Stop the' hero-worship'

The news has been full of daily adoration for health care workers for well over a year — to the point of being unhealthy.

Society is advised that these people are exhausted, heroes, overworked, “saints in scrubs” and the list goes on. They are given free rides of all kinds, beer, wine, gifts, access to services and events and much more, in addition to extra money over and above their regular wage.

The layers of praise are piling up and the repercussions of said applause have grown to a din where the true value of these workers can’t be seen or heard. To my knowledge health care workers (including doctors, nurses, etc.) wake up, brush their teeth and go to work. A calling as it were, to a profession that they chose, studied for and graduated to employment in. To single out a certain employee in society on an ongoing basis with intense accolades can’t be healthy, for anyone.

There are those of you who will remember how over the years general health fluctuates with the seasons.

In fact, Dr. Michael Curry, in the article “This year’s flu season could get ugly: UBC medical expert” (Cameron Thomson, Vancouver is Awesome - Oct 15, and republished by Castanet) says “A bad flu season can rapidly fill up emergency departments and hospital beds, and as we all know, COVID-19 is already doing a good job at that.”

Curry stressed the importance of British Columbians taking steps to not spread the flu and not just for their own health.

These almost annual seasons of “bad flu” have repeatedly cancelled many scheduled surgeries, sent society scurrying and coughing to drug stores and even, on occasion, shut down a school or business.

And who was there doing their job? The health care workers.

For approximately eight years, I regularly visited an elderly friend at Brookhaven Care Centre in West Kelowna. Every year the facility shut down for two to six weeks due to a bad flu outbreak and when I returned for a visit there were always reports of (someone who) didn’t make it.

And who was there doing their job? The health care workers.

It is time to release these people back to their regular work in all the health institutions with their own knowledge that they are doing a good job on a personal level without the ongoing narrative of unhealthy mass hero-worship.

After all, there are many workers in the world doing something every day to help keep us alive in one form or another, from farmers to bees to pilots to (maritime) workers to store clerks to water treatment specialists to, maybe even your neighbour — all without the constant pot-banging bravado.

[AVAILABLE DATA]
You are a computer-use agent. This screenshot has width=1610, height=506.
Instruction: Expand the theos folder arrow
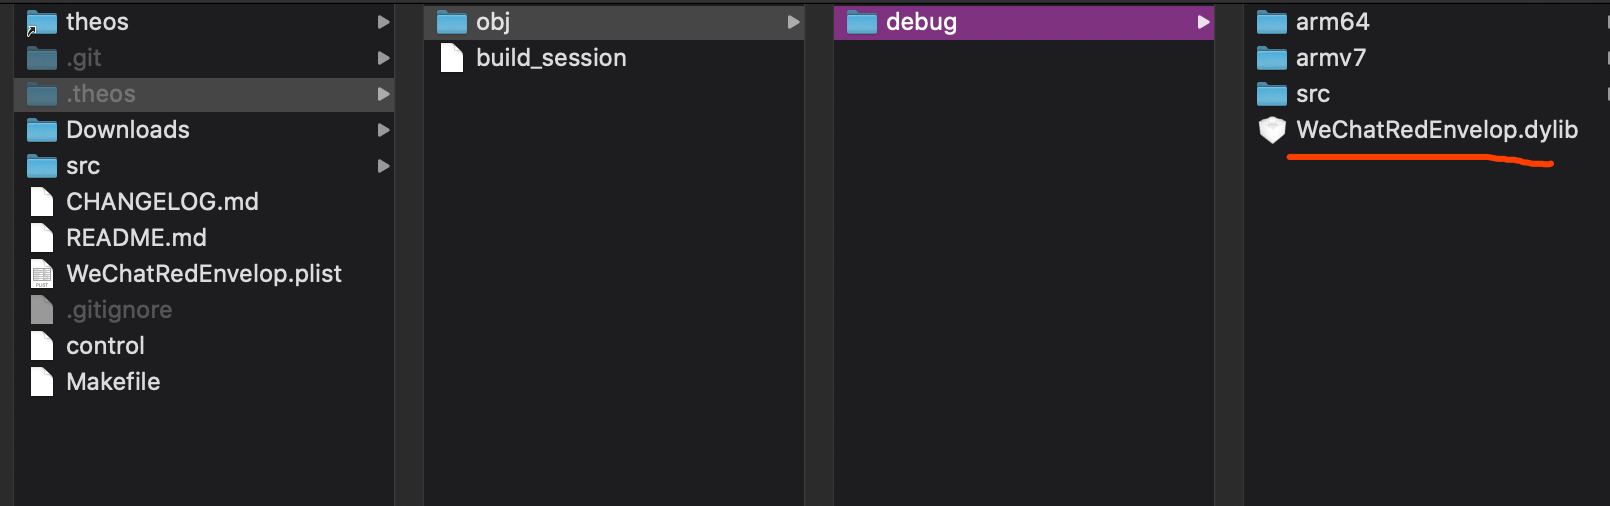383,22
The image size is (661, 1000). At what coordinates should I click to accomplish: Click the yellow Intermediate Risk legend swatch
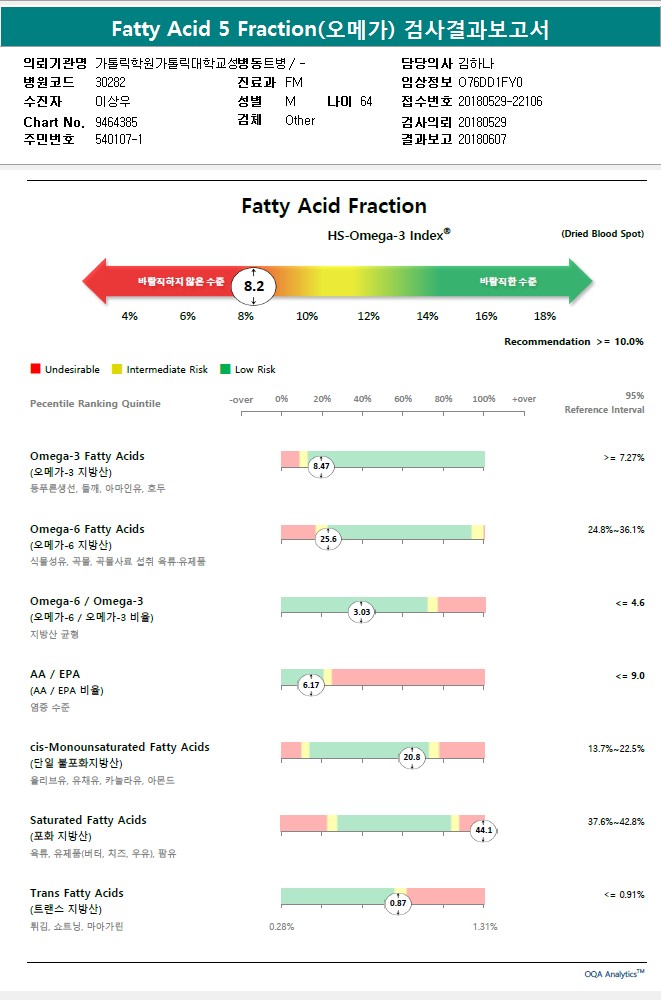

[WHAT YOU NEED TO DO] Can you repeat the letter about health care workers word for word between "In fact, Dr." and "school or business.", inclusive? The listing has no connection to the letter about health care workers.

[ANSWER SPACE]
In fact, Dr. Michael Curry, in the article “This year’s flu season could get ugly: UBC medical expert” (Cameron Thomson, Vancouver is Awesome - Oct 15, and republished by Castanet) says “A bad flu season can rapidly fill up emergency departments and hospital beds, and as we all know, COVID-19 is already doing a good job at that.”

Curry stressed the importance of British Columbians taking steps to not spread the flu and not just for their own health.

These almost annual seasons of “bad flu” have repeatedly cancelled many scheduled surgeries, sent society scurrying and coughing to drug stores and even, on occasion, shut down a school or business.